Problem requirements
Reproduce, word for word, the lines in the material below starting with the one that has "The height and" and going on through the one that has "Viewport: 1568px width, 776px height.". Leave out all pictures.

-- Data for this exercise follows --

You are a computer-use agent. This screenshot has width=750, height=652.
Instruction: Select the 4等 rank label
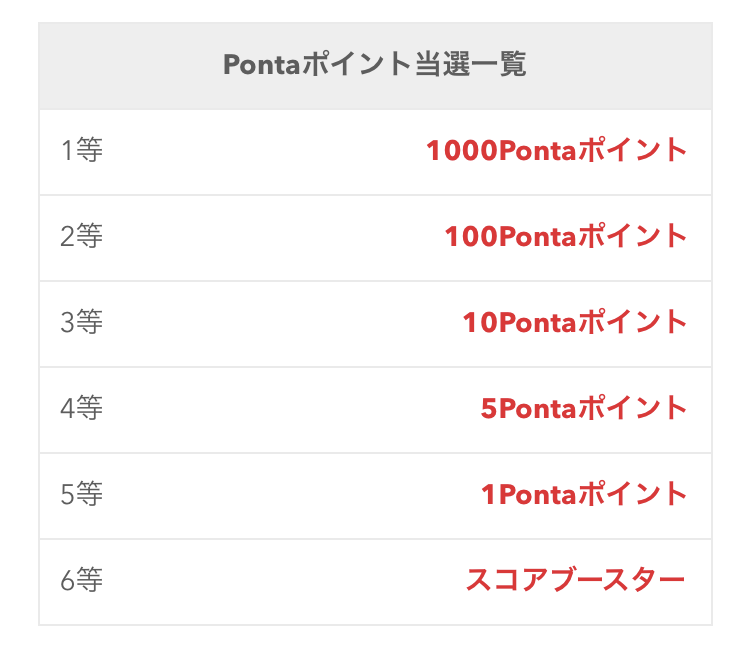[x=81, y=408]
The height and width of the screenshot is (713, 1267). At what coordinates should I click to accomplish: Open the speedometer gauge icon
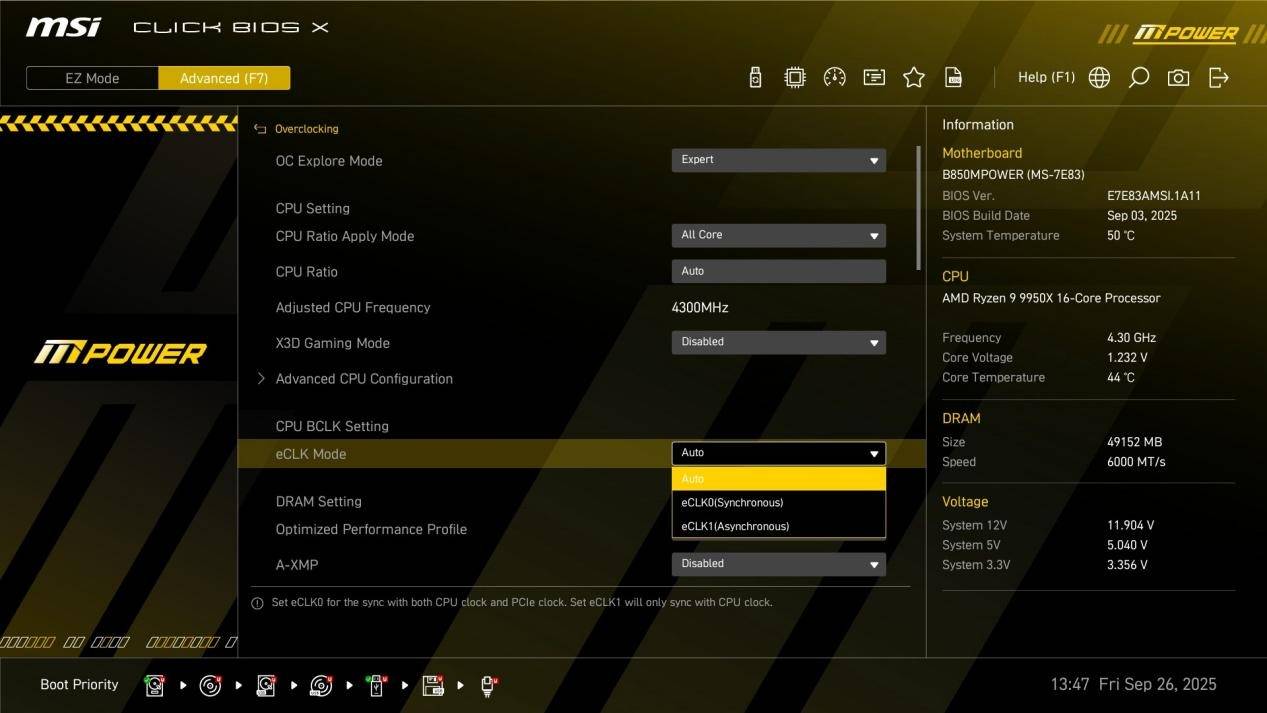coord(834,78)
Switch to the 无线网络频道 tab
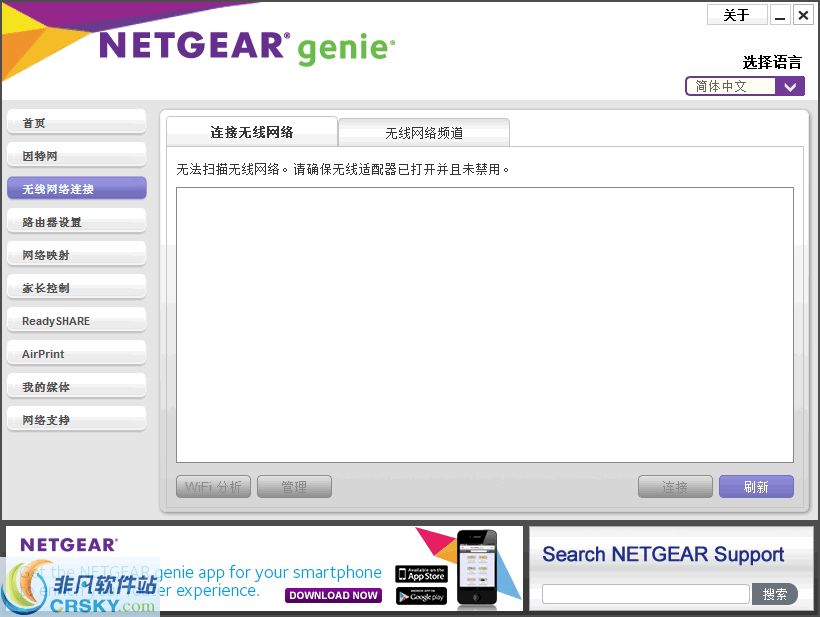 (423, 132)
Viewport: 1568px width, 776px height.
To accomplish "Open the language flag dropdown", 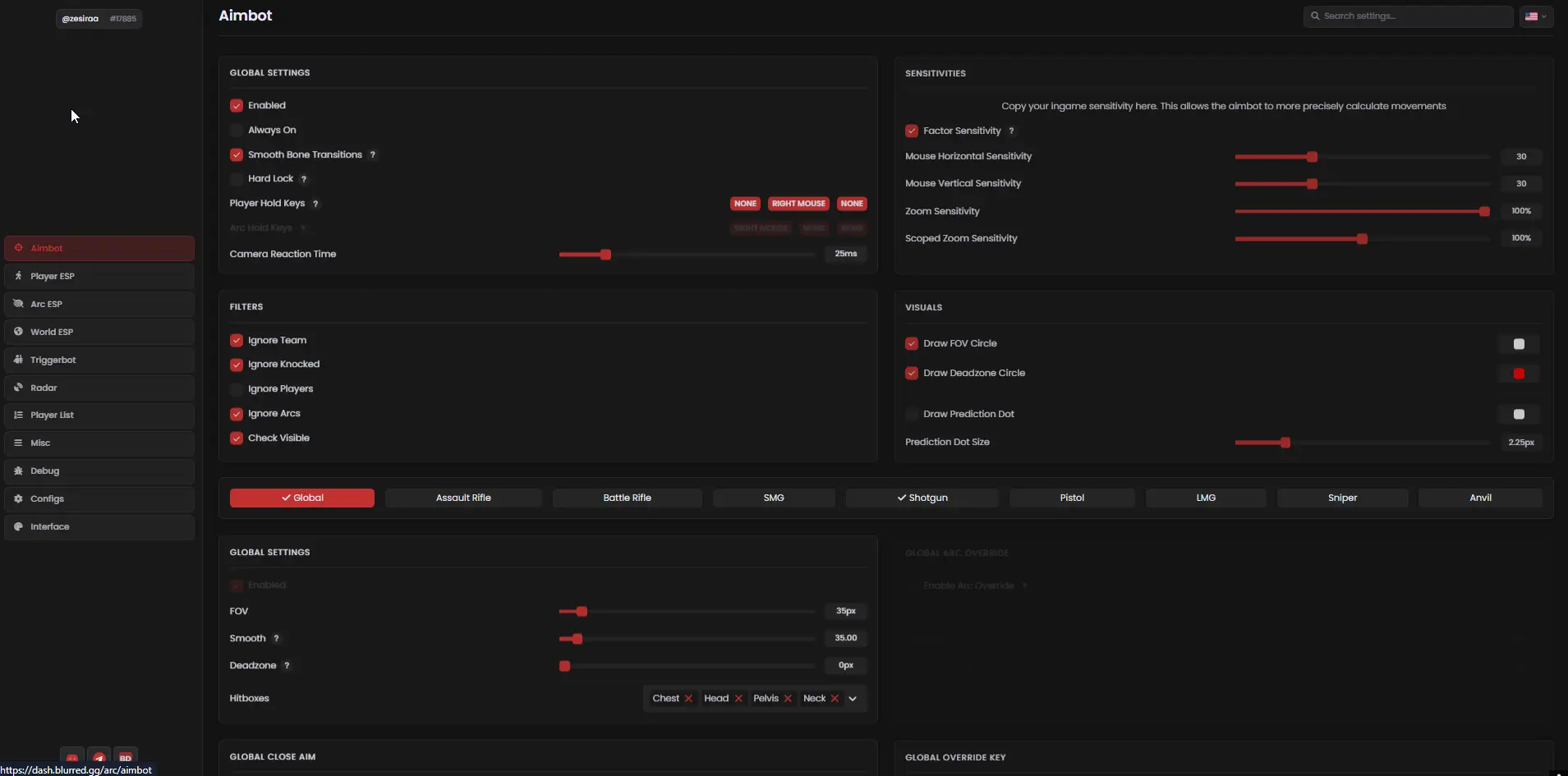I will [x=1535, y=16].
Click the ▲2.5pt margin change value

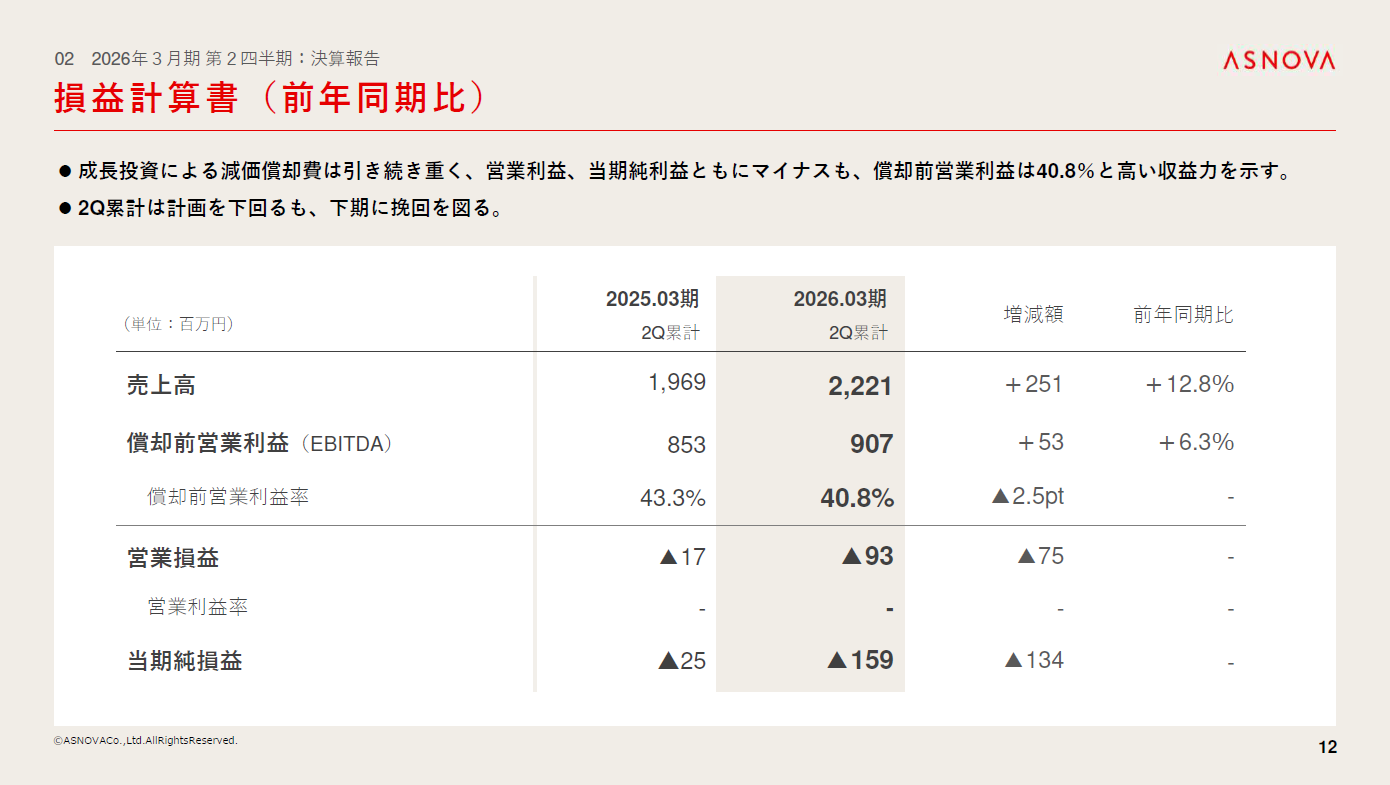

-- Data for this exercise concluded --

Exercise response
The height and width of the screenshot is (713, 1267). At what coordinates should I click to accomplish: Open the speedometer gauge icon
coord(834,78)
Switch to the 无线网络频道 tab
 (423, 132)
Viewport: 1568px width, 776px height.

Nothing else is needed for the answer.